General Motors provided a little ray of sunshine on an otherwise bleak economic landscape Thursday with the announcement that its second quarter profits had almost doubled to a better-than-expected $2.5 billion.
As the Dow Jones slumped amid fears of a U.S. economic reversal and with the debt crisis still in the back of investors' minds, GM showed that it was not all doom and gloom for American companies.
The car maker's sixth-straight quarterly profit soared 92 percent over 2010, helped by a turnaround in its troubled European unit, improved market share and higher prices for its vehicles, The Wall Street Journal reported
In only its second full quarter since re-listing on the stock market following its forced restructuring, GM said revenues were up 19 percent to $39.4 billion.
GM North America was $2.2 billion in the black, compared to $1.6 billion a year ago, while the European operation pocketed $102 million against a $160 million loss the previous year.
"It’s a solid quarter … profitable in every region of the world — that’s an important first for us," Chief Financial Officer Dan Ammann told reporters, according to the Detroit Free Press.
"There’s an increased amount of uncertainty out there … What we’ve done successfully is configure the business with a low break-even point and a strong balance sheet so that we can handle whatever scenario comes along."
Total net income came to $1.54 a share from a year earlier, topping analysts' predictions of around $1.20 a share, Detroit Free Press said.
GM clawed its way out of bankruptcy in 2009 after a $52 billion bailout courtesy of the U.S. taxpayer.

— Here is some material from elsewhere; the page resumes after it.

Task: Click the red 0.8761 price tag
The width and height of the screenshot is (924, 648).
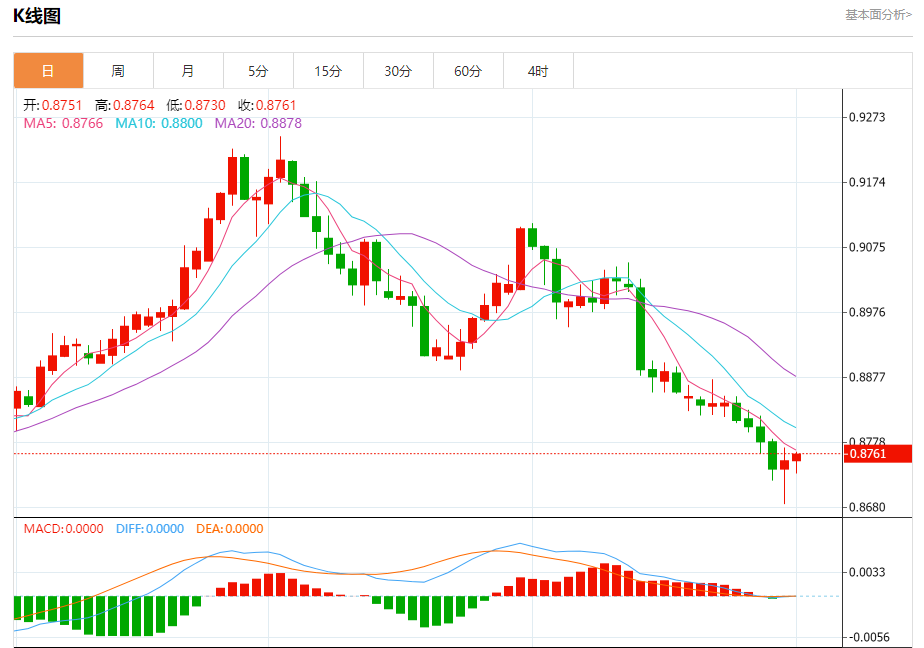Action: coord(878,454)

The government still owns 32 percent of the carmaker's ordinary shares.
The company's shares closed Wednesday at $27.17 in a weak market, well below its initial price of $33 in November. Detroit Free Press said Treasury is "waiting for the market’s reaction to second-quarter earnings before deciding whether to sell shares in the next couple of months."

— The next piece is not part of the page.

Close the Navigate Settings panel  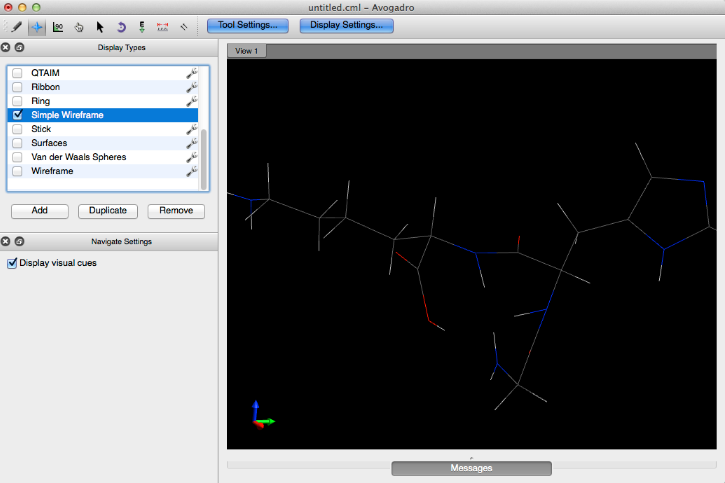click(6, 242)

It said the IPO price would be a minimum target for the government to sell its stake, even though to break even on its $49.5-billion investment the rest of its shares wold have to fetch around $53 apiece.
The company said second-half earnings would likely be "modestly" weaker than the first, but the outlook for the full year indicated "solid improvement over 2010."
"GM's investments in fuel economy, design and quality are paying off around the world as our global market share growth and financial results bear out," chief executive Dan Akerson said.